John remembers going to see matinee showings of cowboy movies on Saturdays and, before the movie, shorts would run. "Usually they showed the news," he says, "but I just remember seeing this one clip warning us about polio and it just showed all these kids in iron lungs." If kids survived the iron lung, they'd often come back to school on crutches, in leg braces, or in wheelchairs.

"We all tried to be really careful in the summer — or, as we called it back then, 'polio season,''" John says. This was because every year around Memorial Day, major outbreaks would begin to emerge and they'd spike sometime around August. People weren't really sure how the disease spread at the time, but many believed it traveled through the water. There was no cure — and every child was susceptible to getting sick with it.

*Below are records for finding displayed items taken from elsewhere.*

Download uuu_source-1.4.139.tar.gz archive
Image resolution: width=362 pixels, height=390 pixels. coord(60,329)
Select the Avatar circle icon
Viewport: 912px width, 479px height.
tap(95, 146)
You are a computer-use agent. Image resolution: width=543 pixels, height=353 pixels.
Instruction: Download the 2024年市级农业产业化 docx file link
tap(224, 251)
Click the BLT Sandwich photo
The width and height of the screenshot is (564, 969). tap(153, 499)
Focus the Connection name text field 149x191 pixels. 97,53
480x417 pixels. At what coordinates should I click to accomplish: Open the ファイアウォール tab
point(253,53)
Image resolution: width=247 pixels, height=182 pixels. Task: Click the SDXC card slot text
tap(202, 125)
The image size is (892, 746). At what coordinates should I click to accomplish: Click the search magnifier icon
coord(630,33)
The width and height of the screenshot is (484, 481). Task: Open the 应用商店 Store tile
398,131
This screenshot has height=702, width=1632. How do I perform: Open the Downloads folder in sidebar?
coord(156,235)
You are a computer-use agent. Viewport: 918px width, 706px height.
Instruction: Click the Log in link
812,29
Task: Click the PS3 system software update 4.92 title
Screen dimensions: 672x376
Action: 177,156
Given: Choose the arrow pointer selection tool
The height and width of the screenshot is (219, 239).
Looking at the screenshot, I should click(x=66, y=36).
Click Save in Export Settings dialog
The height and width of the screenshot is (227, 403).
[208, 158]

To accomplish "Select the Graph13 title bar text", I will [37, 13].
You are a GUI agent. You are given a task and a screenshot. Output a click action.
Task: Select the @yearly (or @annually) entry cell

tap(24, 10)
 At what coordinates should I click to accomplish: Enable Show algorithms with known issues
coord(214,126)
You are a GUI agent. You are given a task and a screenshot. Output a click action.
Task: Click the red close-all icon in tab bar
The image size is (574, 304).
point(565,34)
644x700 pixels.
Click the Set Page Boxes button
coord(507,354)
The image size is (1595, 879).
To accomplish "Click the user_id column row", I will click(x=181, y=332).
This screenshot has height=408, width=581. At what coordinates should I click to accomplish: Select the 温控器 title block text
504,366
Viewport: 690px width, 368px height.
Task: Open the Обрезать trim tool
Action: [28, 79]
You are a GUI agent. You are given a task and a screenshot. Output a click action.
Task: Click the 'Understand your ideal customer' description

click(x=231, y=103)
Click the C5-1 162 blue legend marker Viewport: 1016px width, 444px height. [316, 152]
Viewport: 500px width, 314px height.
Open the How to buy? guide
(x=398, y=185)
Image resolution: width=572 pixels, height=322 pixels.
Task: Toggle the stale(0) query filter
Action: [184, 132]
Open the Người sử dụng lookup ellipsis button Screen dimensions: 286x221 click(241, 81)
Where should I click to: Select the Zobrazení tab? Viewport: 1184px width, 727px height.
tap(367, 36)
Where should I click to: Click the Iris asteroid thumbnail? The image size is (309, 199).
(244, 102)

"We couldn't swim in hot weather," he remembers, "and the municipal outdoor pool would close down in August."

Then, in 1954 clinical trials began for Dr. Jonas Salk's vaccine against polio and within a year, his vaccine was announced safe. "I got that vaccine at school," John says. Within two years, U.S. polio cases had dropped 85-95 percent — even before a second vaccine was developed by Dr. Albert Sabin in the 1960s. "I remember how much better things got after the vaccines came out. They changed everything," John says.